[Tindakan yang Diperlukan]
- A) Salin kata demi kata bagian artikel tentang isu kudeta, mulai dari "Agaknya, aksi turun" dan terus sampai "sebagaimana yang diisukan.".
- B) Sebutkan setiap jabatan yang disebut dalam artikel tentang isu kudeta, masing-masing dengan nama pemegangnya.
- C) Jawab pertanyaan berikut berdasarkan artikel tentang isu kudeta:
(i) Di mana para tokoh berkumpul pada 8 Oktober 2010?
(ii) Siapa satu-satunya orang yang menyatakan bahwa pemerintah SBY-Boediono telah gagal?
(iii) Dalam rangka apa mahasiswa turun ke jalan di berbagai daerah pada 20/10?

Surabaya (ANTARA News) - Tanggal 8 Oktober 2010 di Kantor PP Muhammadiyah, Jakarta, ada sejumlah tokoh berkumpul, di antaranya Din Syamsuddin, Jusuf Kalla (JK), Wiranto, Taufiq Kiemas, Sutiyoso, Mahfud MD, Soetrisno Bachir, Marzuki Alie, dan Rizal Ramli.
Namun, informasi yang berkembang dari pertemuan itu memicu munculnya isu kudeta atau penggulingan pemerintahan Presiden Susilo Bambang Yudhoyono (SBY) dan Wapres Boediono (SBY-Boediono) yang genap setahun pada 20 Oktober 2010.
Isu kudeta itu berkembang akibat pernyataan bahwa pemerintah SBY-Boediono telah gagal, padahal pernyataan itu hanya datang dari satu orang, yakni Rizal Ramli, sedangkan pernyataan bersama para tokoh adalah sekarang ini dirasakan ada permasalahan bangsa dan memerlukan tawaran solusi yang konkret.
"Saya tidak percaya kalau pertemuan di Muhammadiyah menjurus ke pendongkelan SBY. Bukankah di situ ada Marzuki Alie (mantan Sekjen Partai Demokrat dan Ketua DPR sekarang)," kata mantan Ketua Umum PBNU KH Hasyim Muzadi di Jakarta (13/10).
Agaknya, aksi turun ke jalan yang dilakukan mahasiswa untuk memperingati setahun pemerintahan SBY-Boediono di berbagai daerah (20/10) itu tidak lebih dari kritik dan bukan tuntutan mundur sebagaimana yang diisukan.

[Data yang Diberikan]
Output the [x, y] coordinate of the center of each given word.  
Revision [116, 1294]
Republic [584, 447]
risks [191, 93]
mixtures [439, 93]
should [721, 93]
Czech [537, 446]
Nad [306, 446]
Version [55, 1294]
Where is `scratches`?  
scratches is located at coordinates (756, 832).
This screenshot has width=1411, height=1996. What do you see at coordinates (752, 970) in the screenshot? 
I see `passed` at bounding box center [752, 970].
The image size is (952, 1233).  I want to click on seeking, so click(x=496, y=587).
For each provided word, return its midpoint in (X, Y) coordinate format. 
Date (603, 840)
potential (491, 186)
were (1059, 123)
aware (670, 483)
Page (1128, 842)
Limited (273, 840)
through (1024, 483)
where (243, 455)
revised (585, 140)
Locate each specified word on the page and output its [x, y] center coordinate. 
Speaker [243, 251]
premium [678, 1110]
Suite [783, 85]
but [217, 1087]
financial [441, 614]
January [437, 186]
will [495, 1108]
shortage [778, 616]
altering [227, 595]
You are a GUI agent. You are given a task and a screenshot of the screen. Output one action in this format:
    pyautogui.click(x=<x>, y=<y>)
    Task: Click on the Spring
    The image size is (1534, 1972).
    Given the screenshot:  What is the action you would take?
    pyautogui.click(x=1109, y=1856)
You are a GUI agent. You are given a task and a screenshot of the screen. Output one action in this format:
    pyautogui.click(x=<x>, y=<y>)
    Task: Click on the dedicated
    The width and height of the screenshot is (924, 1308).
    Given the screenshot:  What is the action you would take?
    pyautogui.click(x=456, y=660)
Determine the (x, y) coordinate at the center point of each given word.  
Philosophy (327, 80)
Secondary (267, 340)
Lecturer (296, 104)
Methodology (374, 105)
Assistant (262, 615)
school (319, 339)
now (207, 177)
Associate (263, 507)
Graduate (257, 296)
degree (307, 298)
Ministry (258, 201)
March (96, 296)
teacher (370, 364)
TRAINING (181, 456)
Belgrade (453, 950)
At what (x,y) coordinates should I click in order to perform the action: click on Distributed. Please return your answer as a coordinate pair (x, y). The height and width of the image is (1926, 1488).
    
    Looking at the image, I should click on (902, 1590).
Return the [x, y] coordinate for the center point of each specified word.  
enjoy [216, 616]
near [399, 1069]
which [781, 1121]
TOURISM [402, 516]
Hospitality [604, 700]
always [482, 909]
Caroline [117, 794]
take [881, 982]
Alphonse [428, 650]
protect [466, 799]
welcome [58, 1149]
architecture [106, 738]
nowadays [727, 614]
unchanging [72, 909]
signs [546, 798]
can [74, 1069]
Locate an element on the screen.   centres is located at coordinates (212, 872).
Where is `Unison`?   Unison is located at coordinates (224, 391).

[Kumpulan Jawaban]
- A)
Agaknya, aksi turun ke jalan yang dilakukan mahasiswa untuk memperingati setahun pemerintahan SBY-Boediono di berbagai daerah (20/10) itu tidak lebih dari kritik dan bukan tuntutan mundur sebagaimana yang diisukan.

- B)
- Presiden: Susilo Bambang Yudhoyono (SBY)
- Wapres: Boediono
- Mantan Sekjen Partai Demokrat: Marzuki Alie
- Ketua DPR: Marzuki Alie
- Mantan Ketua Umum PBNU: KH Hasyim Muzadi

- C)
(i) Di Kantor PP Muhammadiyah, Jakarta.
(ii) Rizal Ramli.
(iii) Untuk memperingati setahun pemerintahan SBY-Boediono.